Nephilengys is a genus of tropical spiders of the family Nephilidae, consisting of two currently described species. (The genus was formerly placed in the Araneidae and Tetragnathidae.) The genus Nephilingis has been split off from this genus. Both genera have been called hermit spiders from the habit staying in their retreats during the day; the name eunuch spiders has been used for Nephilengys alone. Males may sever parts of their palpal bulbs after copulation.

==Description==
Females are from 10 mm to 28 mm long, with males typically only reaching about 5mm. The prosoma has a wide and high head region. The carapace features strong erect spines. The edges of the carapace are lined with a row of long white hairs. Males are 3–6 mm long.

===Habits===
Nephilengys is the most synanthropic (found in and around human dwellings) of the nephiline genera. They build their webs against substrates such as tree trunks or walls. These can have a diameter of up to one meter. Nephilengys species incorporate a tubular retreat into their webs into which they will escape when disturbed. The retreat is always built against a hard surface; the web is built against a substrate, like those of Herennia and Clitaetra. While the orbs of young spiders are roughly symmetric, adults place the web hub very close to the top frame. While most orb web spiders rebuild a damaged web completely Nephilengys repairs damaged parts.

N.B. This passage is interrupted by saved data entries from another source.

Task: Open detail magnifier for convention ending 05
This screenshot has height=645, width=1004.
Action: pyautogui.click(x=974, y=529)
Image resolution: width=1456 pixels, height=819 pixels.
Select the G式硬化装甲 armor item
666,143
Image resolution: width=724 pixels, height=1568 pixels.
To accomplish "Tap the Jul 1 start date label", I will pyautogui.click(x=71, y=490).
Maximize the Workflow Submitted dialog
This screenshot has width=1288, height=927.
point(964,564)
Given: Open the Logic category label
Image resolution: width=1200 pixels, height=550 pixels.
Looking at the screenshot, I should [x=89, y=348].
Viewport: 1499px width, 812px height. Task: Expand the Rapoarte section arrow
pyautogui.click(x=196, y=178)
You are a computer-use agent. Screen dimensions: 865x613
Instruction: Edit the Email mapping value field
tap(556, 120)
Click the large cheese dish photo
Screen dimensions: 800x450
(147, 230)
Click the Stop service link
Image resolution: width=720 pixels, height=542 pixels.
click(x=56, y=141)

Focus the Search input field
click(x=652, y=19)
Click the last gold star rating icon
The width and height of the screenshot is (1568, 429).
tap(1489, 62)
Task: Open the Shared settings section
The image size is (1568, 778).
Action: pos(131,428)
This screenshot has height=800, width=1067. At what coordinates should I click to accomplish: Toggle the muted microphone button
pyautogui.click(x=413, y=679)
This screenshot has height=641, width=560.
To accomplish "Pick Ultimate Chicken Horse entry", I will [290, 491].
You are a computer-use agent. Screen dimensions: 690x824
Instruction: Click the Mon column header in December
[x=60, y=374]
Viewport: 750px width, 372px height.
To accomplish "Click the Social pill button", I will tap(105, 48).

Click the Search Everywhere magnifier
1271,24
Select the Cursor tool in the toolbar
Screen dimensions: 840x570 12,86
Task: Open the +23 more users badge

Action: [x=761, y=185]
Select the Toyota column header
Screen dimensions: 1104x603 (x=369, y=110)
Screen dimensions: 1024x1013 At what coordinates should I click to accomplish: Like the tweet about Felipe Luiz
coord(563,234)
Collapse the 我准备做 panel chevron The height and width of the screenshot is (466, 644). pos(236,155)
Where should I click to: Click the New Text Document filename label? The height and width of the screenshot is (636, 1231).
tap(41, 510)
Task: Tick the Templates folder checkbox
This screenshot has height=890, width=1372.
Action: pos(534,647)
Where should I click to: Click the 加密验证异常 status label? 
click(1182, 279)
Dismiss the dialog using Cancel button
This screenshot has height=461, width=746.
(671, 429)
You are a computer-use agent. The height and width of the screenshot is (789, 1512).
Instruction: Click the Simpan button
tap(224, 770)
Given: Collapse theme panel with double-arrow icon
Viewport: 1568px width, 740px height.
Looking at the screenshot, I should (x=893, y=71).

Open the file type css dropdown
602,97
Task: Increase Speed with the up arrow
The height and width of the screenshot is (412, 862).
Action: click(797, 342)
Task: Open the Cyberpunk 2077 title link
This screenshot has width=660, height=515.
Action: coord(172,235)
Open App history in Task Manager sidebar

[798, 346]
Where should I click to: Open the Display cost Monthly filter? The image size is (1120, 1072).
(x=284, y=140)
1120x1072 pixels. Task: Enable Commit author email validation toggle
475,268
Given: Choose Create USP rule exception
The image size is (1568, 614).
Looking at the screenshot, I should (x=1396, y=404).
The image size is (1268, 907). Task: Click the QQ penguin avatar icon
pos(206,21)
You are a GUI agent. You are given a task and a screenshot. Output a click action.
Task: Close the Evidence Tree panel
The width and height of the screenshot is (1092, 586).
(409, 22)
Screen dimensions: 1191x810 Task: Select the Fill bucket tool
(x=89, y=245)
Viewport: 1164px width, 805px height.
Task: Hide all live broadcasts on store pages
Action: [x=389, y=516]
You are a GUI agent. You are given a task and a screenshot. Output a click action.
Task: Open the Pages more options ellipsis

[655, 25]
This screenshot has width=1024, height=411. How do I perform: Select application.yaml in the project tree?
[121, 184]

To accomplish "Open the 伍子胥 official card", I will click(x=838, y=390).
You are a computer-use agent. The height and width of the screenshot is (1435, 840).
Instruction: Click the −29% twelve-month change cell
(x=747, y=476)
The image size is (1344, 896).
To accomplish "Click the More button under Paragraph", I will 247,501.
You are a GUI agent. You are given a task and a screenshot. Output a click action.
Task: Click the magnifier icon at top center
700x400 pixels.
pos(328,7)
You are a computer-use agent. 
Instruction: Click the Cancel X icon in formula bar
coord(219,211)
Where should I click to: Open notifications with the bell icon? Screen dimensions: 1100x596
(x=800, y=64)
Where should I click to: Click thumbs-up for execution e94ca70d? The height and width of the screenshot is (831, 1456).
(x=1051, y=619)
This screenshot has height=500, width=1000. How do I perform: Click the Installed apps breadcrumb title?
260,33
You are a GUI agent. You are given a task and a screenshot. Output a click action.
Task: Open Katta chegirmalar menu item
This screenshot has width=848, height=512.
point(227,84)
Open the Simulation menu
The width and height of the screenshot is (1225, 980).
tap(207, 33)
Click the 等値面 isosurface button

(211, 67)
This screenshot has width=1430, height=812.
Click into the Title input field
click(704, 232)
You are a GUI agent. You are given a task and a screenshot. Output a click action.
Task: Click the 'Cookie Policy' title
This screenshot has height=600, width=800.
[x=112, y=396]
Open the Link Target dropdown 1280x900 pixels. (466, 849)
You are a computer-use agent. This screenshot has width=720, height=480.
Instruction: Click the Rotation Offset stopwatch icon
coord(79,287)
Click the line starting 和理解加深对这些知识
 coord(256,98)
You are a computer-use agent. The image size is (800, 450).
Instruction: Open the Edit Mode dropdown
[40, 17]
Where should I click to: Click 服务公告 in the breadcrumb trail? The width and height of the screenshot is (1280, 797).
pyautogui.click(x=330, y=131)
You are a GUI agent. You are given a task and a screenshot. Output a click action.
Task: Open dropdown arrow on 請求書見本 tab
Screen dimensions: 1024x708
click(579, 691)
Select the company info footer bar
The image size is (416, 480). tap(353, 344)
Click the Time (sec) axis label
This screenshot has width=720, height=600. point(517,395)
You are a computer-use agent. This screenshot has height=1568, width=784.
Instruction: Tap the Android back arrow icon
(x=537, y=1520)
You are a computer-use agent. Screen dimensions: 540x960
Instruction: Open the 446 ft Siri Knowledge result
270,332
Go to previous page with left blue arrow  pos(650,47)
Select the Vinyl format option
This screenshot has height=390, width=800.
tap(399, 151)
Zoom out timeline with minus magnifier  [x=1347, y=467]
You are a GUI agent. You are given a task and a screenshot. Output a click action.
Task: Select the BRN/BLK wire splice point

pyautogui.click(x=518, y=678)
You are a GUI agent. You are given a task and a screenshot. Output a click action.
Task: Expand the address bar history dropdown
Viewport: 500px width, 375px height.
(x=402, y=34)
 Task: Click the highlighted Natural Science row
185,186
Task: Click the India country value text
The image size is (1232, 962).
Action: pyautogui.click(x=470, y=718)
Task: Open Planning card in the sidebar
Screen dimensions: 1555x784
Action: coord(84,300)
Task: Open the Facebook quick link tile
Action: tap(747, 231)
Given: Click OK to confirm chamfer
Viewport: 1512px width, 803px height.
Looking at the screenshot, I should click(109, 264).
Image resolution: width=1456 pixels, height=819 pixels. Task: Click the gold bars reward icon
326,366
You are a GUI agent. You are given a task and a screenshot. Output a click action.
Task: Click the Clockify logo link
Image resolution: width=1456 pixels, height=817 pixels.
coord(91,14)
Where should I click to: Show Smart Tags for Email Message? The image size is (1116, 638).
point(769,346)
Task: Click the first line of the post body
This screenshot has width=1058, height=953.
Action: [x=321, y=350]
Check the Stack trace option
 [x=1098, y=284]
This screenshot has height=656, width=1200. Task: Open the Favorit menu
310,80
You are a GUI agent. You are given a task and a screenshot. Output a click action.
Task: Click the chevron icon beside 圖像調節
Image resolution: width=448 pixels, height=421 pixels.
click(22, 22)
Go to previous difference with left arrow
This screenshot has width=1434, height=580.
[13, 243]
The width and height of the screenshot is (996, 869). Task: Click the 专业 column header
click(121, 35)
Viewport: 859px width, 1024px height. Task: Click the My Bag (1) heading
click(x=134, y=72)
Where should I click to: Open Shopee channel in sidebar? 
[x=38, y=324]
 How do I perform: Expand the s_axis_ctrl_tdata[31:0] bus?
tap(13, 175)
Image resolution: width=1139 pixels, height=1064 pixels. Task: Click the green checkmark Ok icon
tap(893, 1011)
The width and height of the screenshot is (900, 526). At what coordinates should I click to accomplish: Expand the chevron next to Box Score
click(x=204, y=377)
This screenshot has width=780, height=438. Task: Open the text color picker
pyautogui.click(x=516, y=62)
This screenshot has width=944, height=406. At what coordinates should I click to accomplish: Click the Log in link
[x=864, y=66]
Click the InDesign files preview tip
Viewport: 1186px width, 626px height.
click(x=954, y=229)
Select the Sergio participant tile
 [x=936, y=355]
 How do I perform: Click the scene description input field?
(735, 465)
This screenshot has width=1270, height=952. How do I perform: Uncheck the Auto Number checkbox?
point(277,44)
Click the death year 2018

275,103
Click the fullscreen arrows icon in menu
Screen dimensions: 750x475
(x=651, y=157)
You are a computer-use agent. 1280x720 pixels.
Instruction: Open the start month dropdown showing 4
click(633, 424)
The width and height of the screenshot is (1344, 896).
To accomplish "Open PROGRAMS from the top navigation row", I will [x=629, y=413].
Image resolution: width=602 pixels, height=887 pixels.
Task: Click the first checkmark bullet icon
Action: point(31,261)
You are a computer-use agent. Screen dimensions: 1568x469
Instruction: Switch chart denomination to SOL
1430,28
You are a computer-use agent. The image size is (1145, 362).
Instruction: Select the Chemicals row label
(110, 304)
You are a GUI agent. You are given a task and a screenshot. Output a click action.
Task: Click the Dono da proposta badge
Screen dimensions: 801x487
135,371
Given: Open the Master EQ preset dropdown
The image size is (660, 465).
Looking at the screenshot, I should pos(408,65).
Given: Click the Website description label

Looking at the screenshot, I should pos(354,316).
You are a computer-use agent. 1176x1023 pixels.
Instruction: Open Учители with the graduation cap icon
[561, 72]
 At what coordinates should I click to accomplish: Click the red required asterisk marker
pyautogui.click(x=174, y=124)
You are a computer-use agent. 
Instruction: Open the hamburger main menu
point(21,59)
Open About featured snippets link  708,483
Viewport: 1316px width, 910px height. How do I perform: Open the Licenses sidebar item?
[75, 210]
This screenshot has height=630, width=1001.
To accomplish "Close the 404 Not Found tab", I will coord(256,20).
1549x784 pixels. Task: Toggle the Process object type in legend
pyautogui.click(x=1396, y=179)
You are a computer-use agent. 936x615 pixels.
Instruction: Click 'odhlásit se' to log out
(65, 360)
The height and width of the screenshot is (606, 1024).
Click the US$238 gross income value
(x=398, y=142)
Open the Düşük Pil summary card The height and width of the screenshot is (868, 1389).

Nephilengys are nocturnal spiders, spending most of the day in their retreat and nights at the hub.

===Reproduction===
The females are much larger than males, for example in N. malabariensis 20 mm versus 4 mm. Adult males do not build their own webs, but live with females, with sometimes several males found in the web of an adult or immature female. They accordingly lack silk glands producing sticky silk. Males often mate with a freshly moulted female, which cannot resist due to the softness of its cuticula. They often sever their mating organs, which are then found stuck in the female genital opening. Severed males may live on in their mate's web.

==Taxonomy==
The genus was erected in 1872 by Ludwig Koch. He placed four species in the genus, including the species then known as Epeira malabarensis, first described by Walckenaer in 1842. Koch described Nephilengys as very similar in the form of the cephalothorax, maxillae and labium to Nephila, but differing in the position of the eyes, and in leg lengths. The name Nephilengys refers to the close relationship with Nephila: Nephilengys = Nephila + Ancient Greek -engy-, "near to" or "close to".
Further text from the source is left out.